THINGS TO DO:
(1) In the zero-shot translation passage, which medium-resource language performed best across all metrics?
(2) Write a continuation of the zero-shot translation passage, starting after its final sentence.

DOCUMENT PASSAGE:
2. We found that performance in the close language pairs (with sane linguistic properties) is significantly better than distant pairs regardless of resource level, and this phenomenon is especially pronounced in smaller models. We further stress the importance of focusing efforts on distant language pairs rather than exclusively concentrating on resource-rich pairs, as prior ZS-NMT research has done (lines 575-586).
3. We have consistently observed that vocabulary overlap plays a significant role in explaining zero-shot variations, encouraging greater cross-lingual transfer and knowledge sharing via better vocabulary sharing has the potential to enhance zero-shot translations (lines 587-600).
---
> **Question 1.** Why do translations from/to medium-resource languages have better quality than that from/to high-resource languages according to Table 3?
Thank you for raising this query. This phenomenon is observed in other En-centric MNMT experiments, as evidenced by the studies conducted by [1] and [2].
Furthermore, our own experiments have revealed that certain medium-resource languages, like Afrikaans, demonstrate the highest performance across all metrics. This exceptional performance of Afrikaans contributes significantly to raising the overall average score within the medium-resource group. This perspective is consistent with earlier research, which highlights Afrikaans' extensive lexical and syntactic borrowings from English, as well as its close linguistic affiliations with multiple neighboring languages of English [3].

DATASET RECORDS:

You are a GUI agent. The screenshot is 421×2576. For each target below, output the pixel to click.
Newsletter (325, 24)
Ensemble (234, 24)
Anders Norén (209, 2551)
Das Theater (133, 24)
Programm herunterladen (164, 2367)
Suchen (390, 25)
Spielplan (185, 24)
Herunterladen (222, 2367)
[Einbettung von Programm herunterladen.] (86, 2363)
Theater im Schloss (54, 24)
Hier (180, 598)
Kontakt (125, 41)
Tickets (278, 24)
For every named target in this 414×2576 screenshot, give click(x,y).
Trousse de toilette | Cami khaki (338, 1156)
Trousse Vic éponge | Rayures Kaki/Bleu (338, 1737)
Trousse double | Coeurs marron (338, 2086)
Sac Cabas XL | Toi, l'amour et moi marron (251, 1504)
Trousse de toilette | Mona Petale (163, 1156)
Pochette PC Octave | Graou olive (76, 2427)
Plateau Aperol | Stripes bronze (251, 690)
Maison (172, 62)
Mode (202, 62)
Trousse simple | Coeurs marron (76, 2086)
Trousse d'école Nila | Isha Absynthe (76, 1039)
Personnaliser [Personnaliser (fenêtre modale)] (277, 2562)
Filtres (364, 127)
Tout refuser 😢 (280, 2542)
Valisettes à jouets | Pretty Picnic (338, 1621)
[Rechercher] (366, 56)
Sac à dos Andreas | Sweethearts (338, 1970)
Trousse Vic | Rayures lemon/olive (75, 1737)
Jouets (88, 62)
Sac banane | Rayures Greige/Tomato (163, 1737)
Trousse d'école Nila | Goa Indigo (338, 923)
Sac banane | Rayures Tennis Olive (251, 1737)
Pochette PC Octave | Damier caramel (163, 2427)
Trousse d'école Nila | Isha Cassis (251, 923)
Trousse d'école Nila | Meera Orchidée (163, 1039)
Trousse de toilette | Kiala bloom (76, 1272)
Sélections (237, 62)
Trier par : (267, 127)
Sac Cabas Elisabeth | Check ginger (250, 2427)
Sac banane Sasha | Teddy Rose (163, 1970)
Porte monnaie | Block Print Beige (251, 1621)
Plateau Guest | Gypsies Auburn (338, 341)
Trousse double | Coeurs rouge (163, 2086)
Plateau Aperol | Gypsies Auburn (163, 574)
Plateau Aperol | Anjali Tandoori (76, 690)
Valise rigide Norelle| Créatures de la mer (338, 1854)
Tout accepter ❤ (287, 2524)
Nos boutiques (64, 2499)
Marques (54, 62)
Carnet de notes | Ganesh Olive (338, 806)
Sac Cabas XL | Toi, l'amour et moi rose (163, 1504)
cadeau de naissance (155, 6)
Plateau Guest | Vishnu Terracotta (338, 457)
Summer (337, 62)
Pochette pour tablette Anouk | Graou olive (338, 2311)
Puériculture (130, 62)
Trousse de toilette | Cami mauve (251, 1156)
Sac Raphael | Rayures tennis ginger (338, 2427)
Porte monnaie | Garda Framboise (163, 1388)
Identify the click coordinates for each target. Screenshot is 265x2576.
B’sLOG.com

==

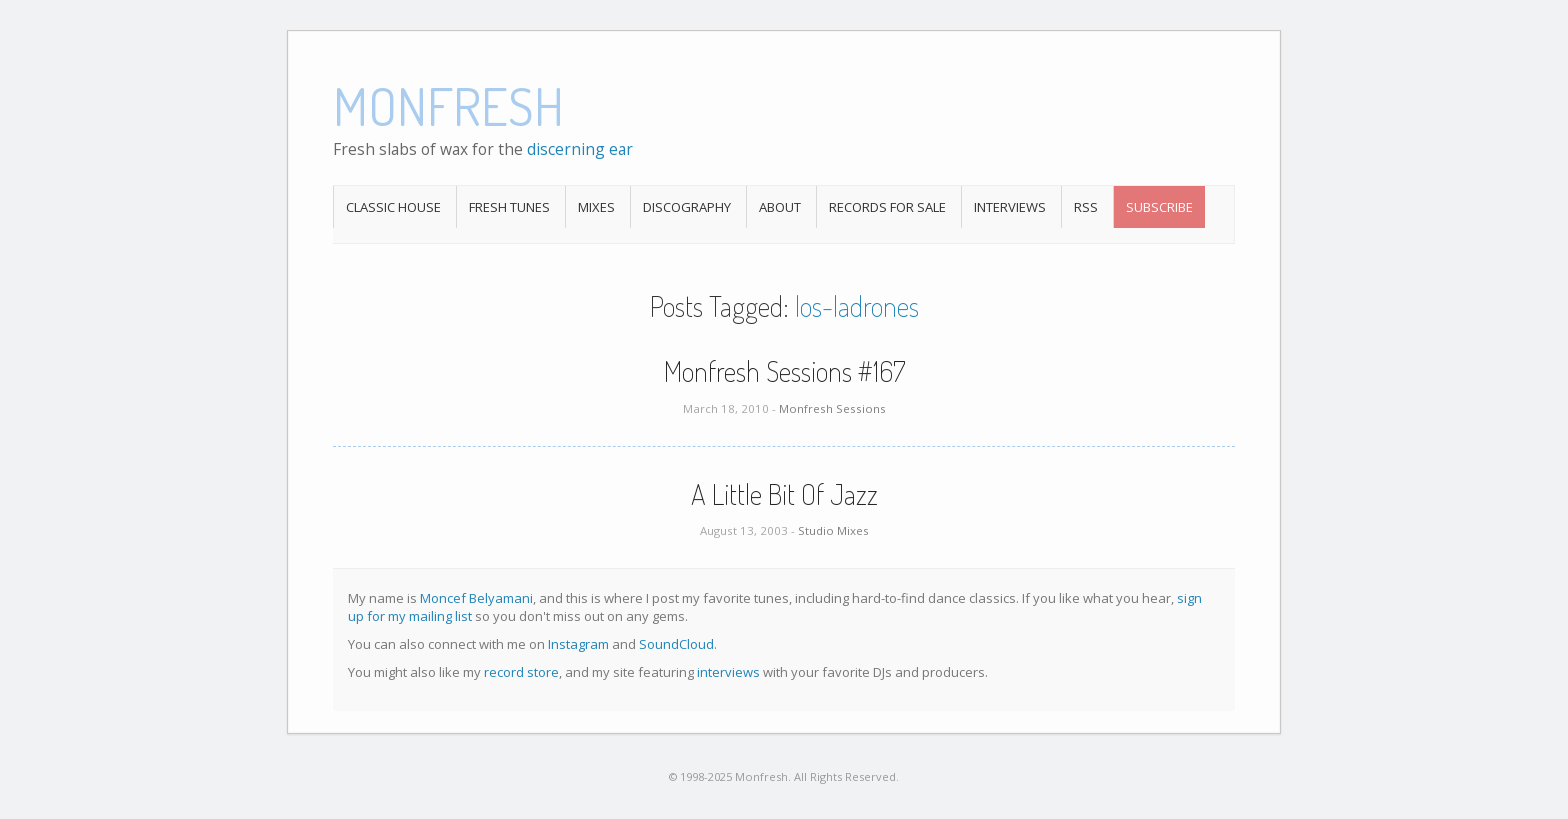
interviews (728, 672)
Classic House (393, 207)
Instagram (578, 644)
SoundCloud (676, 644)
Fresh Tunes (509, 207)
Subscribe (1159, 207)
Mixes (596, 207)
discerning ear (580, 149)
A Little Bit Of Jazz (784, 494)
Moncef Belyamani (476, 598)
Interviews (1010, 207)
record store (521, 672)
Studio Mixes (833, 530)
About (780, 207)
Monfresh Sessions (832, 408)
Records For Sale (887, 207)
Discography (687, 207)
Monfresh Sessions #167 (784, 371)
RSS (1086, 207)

TASK-BY-TASK RESULTS:
(1) Afrikaans

(2)
---
> **Reasons To Reject 2 and Question 2. ** High variation is not the cause for low average zero-shot performance. Their relationship and the root cause of low performance are not discussed in depth. While the paper notes that high variation is not the sole cause of low average zero-shot performance, the relationship between these factors and the root cause of low performance is not discussed in depth. Could the authors provide further insights into the underlying causes of low performance and how they relate to the factors of variation?
Thank you for your thoughtful feedback. We acknowledge the universally recognized challenge of zero-shot performance consistently falling behind supervised performance in the broad domain of deep learning. The community as a whole is deeply engaged in comprehending this issue and actively working to enhance it. In the context of Multilingual Machine Translation, **recent research has focused on seeking explanations for the causes of overall low ZS performance and trying to enhance it.** Please refer to the literature and descriptions we demonstrated in *Reasons To Reject 1* and Sec.2.2 in the paper.
**In contrast, our study introduces a fresh perspective within zero-shot NMT: the presence of high variations.** This implies that ZS directions don't uniformly suffer from low performance; instead, some directions exhibit decent results. Specifically, it is evidenced by certain ZS directions exhibit promising performance, with approximately 70% of ZS-condition-1 achieving SpBleu scores surpassing 20 (see Figure 1 on page 1). In stark contrast, merely 10% of the remaining directions achieve comparable SpBleu scores. This intriguing phenomenon prompted us to further understand the underlying factors driving this extensive variation in zero-shot NMT.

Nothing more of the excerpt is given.